Staff at the Highgate Library celebrate the centenary with a giant cake and period costumes. Far right: New Journal columnist Rose Hacker, who was born in the same year the library opened, with best-selling author Tracy Chevalier; right: actor Roger Lloyd Pack with Camden Libraries general manager Katharine Chasey.
Celebebrations overdue aslibrary marks 100 years of shelf life

THE doors of Highgate branch library opened for the first time on October 18, 1906, and on Wednesday, exactly 100 years later, library regulars gathered to mark the centenary.
Among the guests was New Journal columnist Rose Hacker, born the year the Chester Road library opened in Highgate Newtown. She was joined on stage by novelist Tracy Chevalier, actor Roger Lloyd Pack, poet Jehane Markham, historian Ian Holmes and Lib Dem councillor and executive member for leisure Flick Rea. They read from a selection of books relating to the library and the area.

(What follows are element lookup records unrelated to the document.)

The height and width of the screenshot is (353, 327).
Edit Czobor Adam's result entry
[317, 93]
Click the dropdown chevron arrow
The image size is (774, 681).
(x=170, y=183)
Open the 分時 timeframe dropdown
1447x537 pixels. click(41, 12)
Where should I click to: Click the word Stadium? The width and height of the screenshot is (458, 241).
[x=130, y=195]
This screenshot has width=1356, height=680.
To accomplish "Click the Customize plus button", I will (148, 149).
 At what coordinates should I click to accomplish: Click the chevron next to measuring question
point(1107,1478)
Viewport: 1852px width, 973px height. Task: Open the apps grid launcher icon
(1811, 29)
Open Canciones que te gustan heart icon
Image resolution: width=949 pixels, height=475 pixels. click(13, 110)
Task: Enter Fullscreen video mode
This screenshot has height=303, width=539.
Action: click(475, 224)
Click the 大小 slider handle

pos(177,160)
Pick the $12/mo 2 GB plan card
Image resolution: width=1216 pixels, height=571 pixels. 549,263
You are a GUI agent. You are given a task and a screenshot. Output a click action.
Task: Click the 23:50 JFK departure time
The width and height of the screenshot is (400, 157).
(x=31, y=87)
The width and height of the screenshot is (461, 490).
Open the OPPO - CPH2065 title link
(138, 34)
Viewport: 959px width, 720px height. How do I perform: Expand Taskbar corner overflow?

Ms Chevalier, who lives in Kentish Town, read from her novel Falling Angels, which features a scene from the opening of the library.
She said: “It’s a marvellous resource and a marvellous occasion to be here.”
Wearing a “Votes for Women” scarf she had been sent by a group of fans – in her book, the character Caroline Black is a suffragette – she added that she was thrilled to meet Ms Hacker.
She told the 80-strong audience: “I was privileged to sit next to Rose. I heard she actually knew Emily Pankhurst and other members of the suffragette movement. Suddenly, 100 years doesn’t seem so long ago.” The library was paid for by a £40,000 donation from American philanthropist Andrew Carnegie.
Camden archive historian Malcolm Holmes explained that the gift helped the borough of St Pancras catch up with neighbours in Hampstead and Holborn by setting up a library. He said: “Speaking at the laying of the foundation stone on June 14, 1906, the then Mayor of St Pancras Councillor Hickling said that four to five years ago their borough had been known as ‘darkest St Pancras’ because they had not adopted the public library acts of 1850 – but with this library they could ‘wipe away the stain’.”
Hampstead and Holborn had adopted the act in the 1890s, but it took the donation from Carnegie to establish the branch. As a library display celebrating the centenary explained, Carnegie said: “There is not such a cradle of democracy upon the earth as the free public library. This republic of letters, where neither rank, office nor wealth receives the slightest consideration.”